Brain Drain

By Juli Uzlik, RN

Juli Uzlik

MNA Member

It’s amazing how just the smallest change can have the biggest effects on registered nurses and their patients.  At my hospital, Fairview Southdale in Edina, a temporary nursing consultant came in and decreased the staffing in the Heart Center by one nurse per shift. The hospital has taken away one charge nurse where there have been two since the inception of the unit.

Not a big deal, right?  Still have a charge nurse.  Not really.  The Heart Center is laid out in two separate sections with literally a wall and a hallway between the two sections.  One charge nurse can’t see both sides at the same time.  One section is the CSC (Cardiac Special Care) with less acute patients and the other is CCU (Cardiac Care Unit) with more acute patients.  In addition, the 35 cardiac monitors are now being “watched” by the health unit coordinators (HUCs) who have no medical training.
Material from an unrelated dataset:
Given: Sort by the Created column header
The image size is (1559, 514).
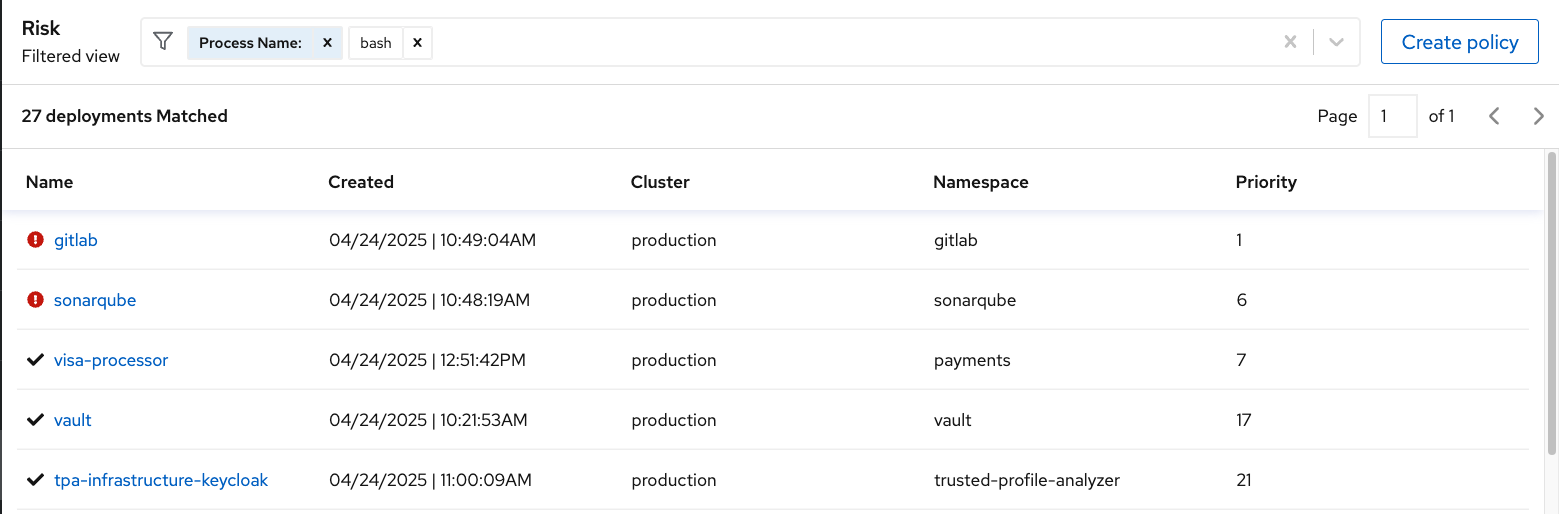Looking at the screenshot, I should pyautogui.click(x=361, y=182).
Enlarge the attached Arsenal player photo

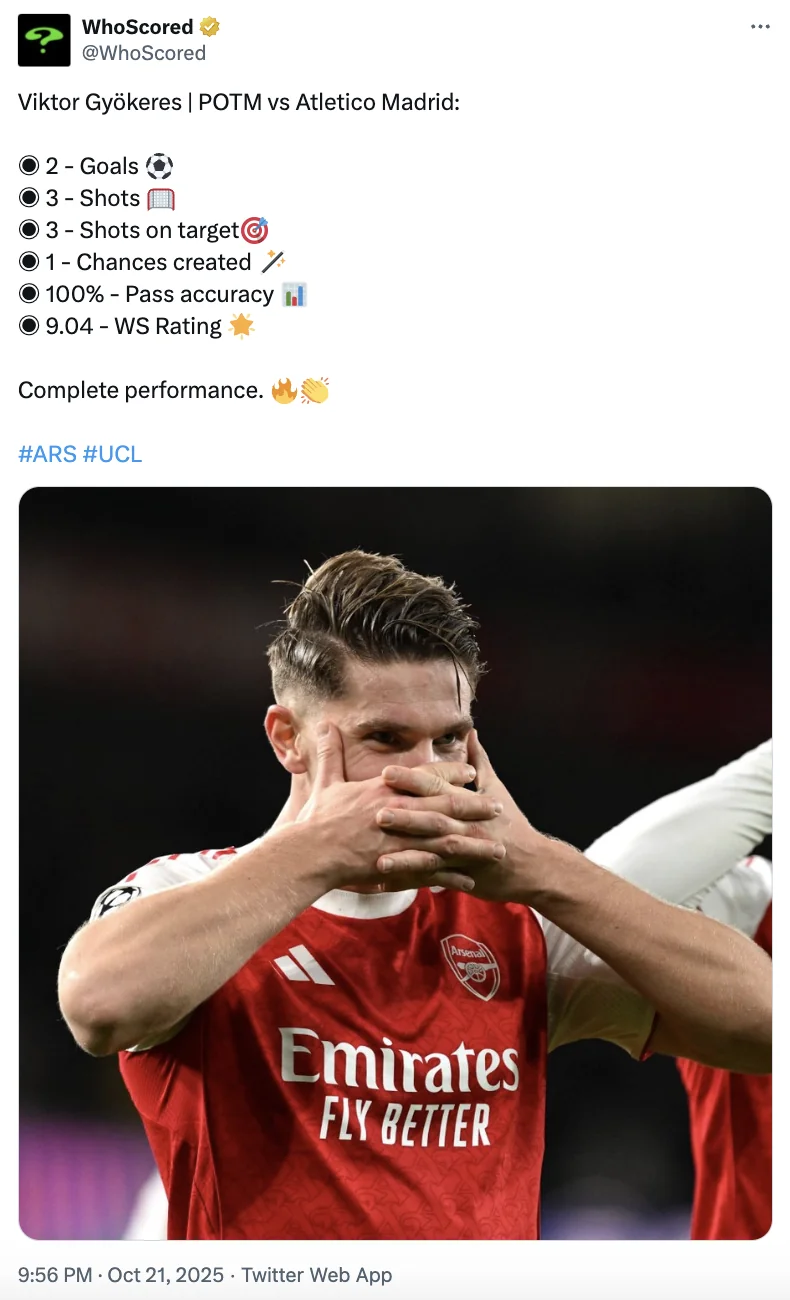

We were told that there was no money in the budget for cardiac monitor techs.  Most of the experienced charge nurses have refused to be in charge of such an unsafe situation and many have stepped down from the role.  As a result, the hospital is now choosing to break our contract and employ “traveling nurses” as charge nurses.  These nurses were given a one-day orientation to the unit, and were apprised of general topics like common side effects of Cymbalta, heart disease, etc, and a one-day orientation to the charge nurse role.

This is an unsafe situation and one of the hospital’s own making.  Many of our experienced cardiac nurses have left the Heart Center due to the lack of management’s response to detailed reports of unsafe situations.  These are also the nurses who respond to “Code Blues” or cardiac/respiratory arrests throughout the hospital.

The nurses who are still working in the Heart Center are making the maximum effort to ensure that patients and their families don’t notice the staffing shortages.  That’s what we do, but how long can we go on?

The sad part is that the patient care we give is changing due to the decrease in registered nurses.  The decrease of just one nurse is all it takes to create an unsafe situation in a unit where all patients are on cardiac monitors.  Due to the lack of a qualified RN watching these monitors, a subtle changed may not be noticed until the situation becomes much more urgent.

If you or a loved one has been in the hospital recently, you know it is the nurses who are on duty 24/7 and it is the nurses who are expected to pick up subtle changes in their patients and notify the MD.  Nurses save patients lives!